### [Work to be completed]
When the string "field" is part of a line below, that line should be copied.

Collected data entries:

╔══

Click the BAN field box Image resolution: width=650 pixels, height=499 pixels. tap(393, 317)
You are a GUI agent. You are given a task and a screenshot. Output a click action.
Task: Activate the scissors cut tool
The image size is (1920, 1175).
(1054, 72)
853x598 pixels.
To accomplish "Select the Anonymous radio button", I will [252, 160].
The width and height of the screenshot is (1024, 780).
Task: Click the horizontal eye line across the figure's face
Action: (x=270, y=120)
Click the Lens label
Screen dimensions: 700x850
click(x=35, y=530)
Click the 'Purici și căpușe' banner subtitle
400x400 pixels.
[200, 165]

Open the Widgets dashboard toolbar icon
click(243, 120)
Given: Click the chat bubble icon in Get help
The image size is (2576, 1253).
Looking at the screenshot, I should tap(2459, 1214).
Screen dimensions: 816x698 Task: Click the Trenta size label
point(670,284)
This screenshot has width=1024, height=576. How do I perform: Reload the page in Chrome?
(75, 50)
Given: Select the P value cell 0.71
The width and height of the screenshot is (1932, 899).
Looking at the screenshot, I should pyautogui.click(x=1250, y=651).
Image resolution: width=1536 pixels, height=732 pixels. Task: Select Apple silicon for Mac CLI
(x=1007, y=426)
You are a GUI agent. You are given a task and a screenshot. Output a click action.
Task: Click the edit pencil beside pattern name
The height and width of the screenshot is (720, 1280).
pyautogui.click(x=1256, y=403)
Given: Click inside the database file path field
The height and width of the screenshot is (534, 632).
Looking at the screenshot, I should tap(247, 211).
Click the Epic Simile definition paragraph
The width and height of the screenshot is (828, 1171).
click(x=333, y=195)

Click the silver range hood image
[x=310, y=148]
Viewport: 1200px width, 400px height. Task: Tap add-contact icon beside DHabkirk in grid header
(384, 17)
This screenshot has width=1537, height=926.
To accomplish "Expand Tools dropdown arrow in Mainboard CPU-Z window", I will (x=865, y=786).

╚══

### [Task answer]
Click the BAN field box Image resolution: width=650 pixels, height=499 pixels. tap(393, 317)
Given: Click inside the database file path field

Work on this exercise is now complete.